By the time I had passed the Faculty Center I was feeling a little hungry, but the tiny sidewalk stall of my suki for monay was deserted. The large blue cooler that she kept her bottles of C2 and water in was bound to her wooden table with a rusty chain; the colorful beach umbrella that shaded her from the weather wasn't there. The other food stalls on the street were similarly devoid of their usual occupants. If I wanted to grab a bite to eat I'd have to go all the way back to the Shopping Center, whose eateries are open all seven days of the week. At that moment I marvelled at the many ways in which the UP community catered to one of its basic needs: convenient, cheap food. On a weekday I could have had my pick of fishballs or footlong hotdogs, taho, dirty ice cream or cheesecorn. Or, if I had had a half hour to spare, I could have gone to CASAA or Katag, the canteens nearest to me at the time. (I suppose I should also mention Kenneth's Kitchen, the canteen at NISMED, but I've never eaten there, and I keep forgetting that it's near the Faculty Center. ^^;)

The road to the second Engineering Library's building (also the home of the Department of Computer Science :D) was the emptiest and quietest of all. I could hear the birds and insects in the trees, and the perpetual wheezing of the telephone and electricity cables overhead. I was almost at MSI when I heard the first rumble of an approaching vehicle; it was a half-empty Ikot. The morning sun was beginning to sting my skin. When I got to the waiting shed in front of Science I sat down on the raised concrete, there being no one around to notice. On top of the hill across the road, my department's building stood desolate, like the proverbial haunted building. One of its glass doors was open; there was no sign of the graduate student I was supposed to meet. I pulled out my cellphone, sent her a message and proceeded to wait. A few more Ikots passed, each one slowing down in front of me and honking like a persistent hawker. I ignored them.

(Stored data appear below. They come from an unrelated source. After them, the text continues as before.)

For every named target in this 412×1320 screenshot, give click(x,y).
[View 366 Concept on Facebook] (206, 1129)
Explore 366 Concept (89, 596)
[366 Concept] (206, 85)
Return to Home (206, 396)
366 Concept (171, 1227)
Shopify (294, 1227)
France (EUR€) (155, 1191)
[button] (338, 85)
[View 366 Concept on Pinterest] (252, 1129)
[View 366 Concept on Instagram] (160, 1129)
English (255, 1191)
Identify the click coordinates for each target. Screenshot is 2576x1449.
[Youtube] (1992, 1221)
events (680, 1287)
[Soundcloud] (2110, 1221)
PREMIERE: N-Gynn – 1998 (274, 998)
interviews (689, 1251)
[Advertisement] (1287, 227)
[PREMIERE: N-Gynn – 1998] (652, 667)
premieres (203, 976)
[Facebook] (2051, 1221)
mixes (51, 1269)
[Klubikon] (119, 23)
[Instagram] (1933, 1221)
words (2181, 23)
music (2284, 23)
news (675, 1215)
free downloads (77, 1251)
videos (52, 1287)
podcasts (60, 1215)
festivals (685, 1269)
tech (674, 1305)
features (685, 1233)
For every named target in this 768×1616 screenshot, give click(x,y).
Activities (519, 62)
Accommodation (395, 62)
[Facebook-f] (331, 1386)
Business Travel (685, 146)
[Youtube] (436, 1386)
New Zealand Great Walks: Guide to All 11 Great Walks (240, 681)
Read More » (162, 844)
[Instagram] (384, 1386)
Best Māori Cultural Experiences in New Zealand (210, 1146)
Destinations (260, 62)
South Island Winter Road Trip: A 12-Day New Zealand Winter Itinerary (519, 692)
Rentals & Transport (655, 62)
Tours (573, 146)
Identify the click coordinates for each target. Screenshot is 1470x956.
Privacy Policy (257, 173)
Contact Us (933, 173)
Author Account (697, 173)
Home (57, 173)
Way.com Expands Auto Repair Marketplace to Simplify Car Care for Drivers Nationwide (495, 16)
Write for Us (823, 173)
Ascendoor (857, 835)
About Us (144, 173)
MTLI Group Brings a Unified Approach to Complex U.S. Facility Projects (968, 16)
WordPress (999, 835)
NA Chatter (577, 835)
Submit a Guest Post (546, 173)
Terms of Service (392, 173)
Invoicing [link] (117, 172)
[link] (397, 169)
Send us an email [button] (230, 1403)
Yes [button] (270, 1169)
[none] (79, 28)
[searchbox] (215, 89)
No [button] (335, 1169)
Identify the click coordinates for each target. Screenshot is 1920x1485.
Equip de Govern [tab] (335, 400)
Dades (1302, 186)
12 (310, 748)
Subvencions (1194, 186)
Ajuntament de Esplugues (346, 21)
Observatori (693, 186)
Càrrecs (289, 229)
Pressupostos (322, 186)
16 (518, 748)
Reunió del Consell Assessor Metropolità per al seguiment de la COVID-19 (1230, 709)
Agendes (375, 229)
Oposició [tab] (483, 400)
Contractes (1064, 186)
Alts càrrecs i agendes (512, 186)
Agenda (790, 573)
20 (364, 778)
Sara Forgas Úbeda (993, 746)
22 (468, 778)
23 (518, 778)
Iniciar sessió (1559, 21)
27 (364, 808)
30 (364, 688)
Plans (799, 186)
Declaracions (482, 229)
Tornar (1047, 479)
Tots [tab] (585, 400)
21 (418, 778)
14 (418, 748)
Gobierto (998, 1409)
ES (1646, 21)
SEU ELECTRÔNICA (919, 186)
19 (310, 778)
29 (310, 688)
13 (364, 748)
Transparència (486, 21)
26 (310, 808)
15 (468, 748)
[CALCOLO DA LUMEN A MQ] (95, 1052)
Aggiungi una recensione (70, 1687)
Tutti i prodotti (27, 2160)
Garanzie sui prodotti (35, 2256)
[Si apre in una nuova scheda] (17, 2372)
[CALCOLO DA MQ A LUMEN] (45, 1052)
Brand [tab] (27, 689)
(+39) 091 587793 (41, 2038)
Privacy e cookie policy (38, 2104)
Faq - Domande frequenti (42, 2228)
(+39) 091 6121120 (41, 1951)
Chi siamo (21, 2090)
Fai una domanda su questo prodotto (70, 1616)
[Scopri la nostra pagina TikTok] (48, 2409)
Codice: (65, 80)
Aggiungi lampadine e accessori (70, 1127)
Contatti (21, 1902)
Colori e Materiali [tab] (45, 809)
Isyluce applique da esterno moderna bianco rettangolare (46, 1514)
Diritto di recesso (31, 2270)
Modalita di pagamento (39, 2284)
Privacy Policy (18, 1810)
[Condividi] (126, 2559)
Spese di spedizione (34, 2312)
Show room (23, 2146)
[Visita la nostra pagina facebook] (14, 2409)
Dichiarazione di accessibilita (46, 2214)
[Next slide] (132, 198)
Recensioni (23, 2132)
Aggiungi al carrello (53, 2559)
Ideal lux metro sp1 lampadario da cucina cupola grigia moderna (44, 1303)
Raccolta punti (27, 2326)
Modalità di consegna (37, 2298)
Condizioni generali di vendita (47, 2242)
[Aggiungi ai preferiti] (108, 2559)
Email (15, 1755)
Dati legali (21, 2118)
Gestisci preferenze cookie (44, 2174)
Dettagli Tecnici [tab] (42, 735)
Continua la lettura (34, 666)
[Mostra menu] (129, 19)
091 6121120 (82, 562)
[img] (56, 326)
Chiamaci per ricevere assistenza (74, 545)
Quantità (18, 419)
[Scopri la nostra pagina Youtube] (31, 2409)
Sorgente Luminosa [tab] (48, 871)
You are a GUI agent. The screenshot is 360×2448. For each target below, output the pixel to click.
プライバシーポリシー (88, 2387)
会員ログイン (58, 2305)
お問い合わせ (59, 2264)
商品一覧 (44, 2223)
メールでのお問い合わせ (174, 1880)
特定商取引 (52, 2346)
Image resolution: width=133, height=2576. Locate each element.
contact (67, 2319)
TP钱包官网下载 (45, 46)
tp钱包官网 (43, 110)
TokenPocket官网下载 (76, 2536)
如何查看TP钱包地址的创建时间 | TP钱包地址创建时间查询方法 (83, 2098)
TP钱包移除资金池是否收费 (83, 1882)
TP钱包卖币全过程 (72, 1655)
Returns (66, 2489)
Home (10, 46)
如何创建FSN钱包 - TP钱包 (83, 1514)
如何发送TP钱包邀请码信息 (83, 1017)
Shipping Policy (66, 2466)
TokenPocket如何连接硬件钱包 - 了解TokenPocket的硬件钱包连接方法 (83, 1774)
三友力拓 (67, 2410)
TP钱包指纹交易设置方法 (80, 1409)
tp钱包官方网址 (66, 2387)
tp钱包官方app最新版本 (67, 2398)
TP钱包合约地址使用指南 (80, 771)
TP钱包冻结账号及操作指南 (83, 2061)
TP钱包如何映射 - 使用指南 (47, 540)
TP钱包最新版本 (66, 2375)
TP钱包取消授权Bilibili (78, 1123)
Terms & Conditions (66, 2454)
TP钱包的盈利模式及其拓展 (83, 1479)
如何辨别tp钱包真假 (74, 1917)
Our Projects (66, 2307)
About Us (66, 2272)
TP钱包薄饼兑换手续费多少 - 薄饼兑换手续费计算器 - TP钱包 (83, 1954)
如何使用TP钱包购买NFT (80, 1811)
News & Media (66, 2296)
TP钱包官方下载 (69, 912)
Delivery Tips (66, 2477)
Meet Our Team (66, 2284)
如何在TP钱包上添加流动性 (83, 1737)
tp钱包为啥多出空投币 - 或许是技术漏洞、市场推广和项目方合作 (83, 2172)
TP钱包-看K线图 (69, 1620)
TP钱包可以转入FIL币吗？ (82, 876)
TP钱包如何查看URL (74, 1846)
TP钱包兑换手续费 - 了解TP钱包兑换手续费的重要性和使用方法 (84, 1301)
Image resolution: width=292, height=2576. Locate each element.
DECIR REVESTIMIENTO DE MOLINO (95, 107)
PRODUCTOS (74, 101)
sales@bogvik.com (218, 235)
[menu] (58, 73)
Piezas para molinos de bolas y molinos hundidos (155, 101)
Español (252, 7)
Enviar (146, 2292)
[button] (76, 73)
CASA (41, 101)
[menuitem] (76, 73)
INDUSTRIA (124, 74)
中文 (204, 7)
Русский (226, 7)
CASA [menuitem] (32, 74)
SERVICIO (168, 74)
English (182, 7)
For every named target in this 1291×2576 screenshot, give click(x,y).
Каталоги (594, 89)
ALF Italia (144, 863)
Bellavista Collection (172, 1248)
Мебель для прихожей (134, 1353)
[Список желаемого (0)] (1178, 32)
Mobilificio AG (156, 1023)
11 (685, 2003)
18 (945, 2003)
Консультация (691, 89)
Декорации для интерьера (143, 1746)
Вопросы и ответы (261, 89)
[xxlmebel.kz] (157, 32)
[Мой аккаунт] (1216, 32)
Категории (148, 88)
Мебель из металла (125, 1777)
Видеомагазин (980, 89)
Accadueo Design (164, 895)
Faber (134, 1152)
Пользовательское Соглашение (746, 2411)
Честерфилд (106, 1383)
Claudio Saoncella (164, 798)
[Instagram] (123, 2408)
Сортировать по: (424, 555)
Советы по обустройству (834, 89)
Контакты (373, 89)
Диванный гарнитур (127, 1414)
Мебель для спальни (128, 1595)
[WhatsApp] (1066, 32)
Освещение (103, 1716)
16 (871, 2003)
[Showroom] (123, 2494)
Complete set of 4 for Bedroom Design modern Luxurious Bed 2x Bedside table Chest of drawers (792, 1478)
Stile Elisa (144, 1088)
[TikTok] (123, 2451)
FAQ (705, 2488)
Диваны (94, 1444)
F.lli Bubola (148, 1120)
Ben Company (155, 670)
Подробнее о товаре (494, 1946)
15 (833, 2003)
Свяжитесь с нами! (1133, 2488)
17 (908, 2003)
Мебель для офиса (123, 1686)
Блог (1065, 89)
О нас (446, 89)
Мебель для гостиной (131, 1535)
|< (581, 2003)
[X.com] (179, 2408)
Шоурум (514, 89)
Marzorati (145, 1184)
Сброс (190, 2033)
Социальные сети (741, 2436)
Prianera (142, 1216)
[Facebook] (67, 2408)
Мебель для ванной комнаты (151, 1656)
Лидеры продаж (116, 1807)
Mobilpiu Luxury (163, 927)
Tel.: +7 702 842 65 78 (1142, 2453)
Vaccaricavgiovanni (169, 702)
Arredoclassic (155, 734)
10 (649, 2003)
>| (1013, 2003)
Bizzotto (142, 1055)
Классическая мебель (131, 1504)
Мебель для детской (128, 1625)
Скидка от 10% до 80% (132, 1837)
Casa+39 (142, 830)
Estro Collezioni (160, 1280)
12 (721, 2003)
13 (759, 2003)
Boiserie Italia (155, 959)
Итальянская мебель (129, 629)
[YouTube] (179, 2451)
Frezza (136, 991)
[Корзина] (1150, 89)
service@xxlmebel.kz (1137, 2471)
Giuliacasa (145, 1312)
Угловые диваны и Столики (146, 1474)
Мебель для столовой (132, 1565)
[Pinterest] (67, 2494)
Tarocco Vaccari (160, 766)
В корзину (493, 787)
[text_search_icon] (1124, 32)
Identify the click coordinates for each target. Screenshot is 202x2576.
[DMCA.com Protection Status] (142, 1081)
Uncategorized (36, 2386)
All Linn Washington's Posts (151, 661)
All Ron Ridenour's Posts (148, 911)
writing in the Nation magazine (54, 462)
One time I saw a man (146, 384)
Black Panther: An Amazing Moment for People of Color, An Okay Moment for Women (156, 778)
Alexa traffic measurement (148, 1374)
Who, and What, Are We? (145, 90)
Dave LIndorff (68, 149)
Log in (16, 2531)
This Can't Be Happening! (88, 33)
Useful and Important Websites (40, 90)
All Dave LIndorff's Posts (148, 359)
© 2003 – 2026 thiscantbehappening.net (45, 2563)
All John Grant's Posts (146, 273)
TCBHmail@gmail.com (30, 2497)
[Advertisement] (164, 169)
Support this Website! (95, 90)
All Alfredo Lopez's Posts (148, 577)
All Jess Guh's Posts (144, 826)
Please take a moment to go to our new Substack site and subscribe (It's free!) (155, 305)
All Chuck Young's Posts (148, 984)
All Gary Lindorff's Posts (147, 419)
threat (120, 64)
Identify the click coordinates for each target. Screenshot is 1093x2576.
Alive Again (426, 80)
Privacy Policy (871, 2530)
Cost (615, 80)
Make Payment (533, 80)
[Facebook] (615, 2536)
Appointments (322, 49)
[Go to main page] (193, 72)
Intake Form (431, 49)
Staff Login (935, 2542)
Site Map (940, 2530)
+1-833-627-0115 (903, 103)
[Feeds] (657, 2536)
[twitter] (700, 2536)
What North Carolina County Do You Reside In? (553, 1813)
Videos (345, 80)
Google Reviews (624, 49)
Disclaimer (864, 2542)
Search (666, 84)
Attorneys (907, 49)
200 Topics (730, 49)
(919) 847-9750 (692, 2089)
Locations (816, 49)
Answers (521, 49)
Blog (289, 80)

It would be several more minutes (or at least, it felt that way) before I heard a familiar voice calling my name across the road. I got up, waved, and hurried to where she was; there was little need for caution, since the road was empty. The sun beat down on us, all vestiges of early morning cold already gone. I felt sleepy and more than a little hungry. I envied one of my roommates, whom I had left sleeping contentedly thirty minutes before. A slow Sunday like this one is just perfect for sleeping in; unfortunately, I had to help one of my thesis lab's advisers with a last-minute errand. Sigh. Oh well.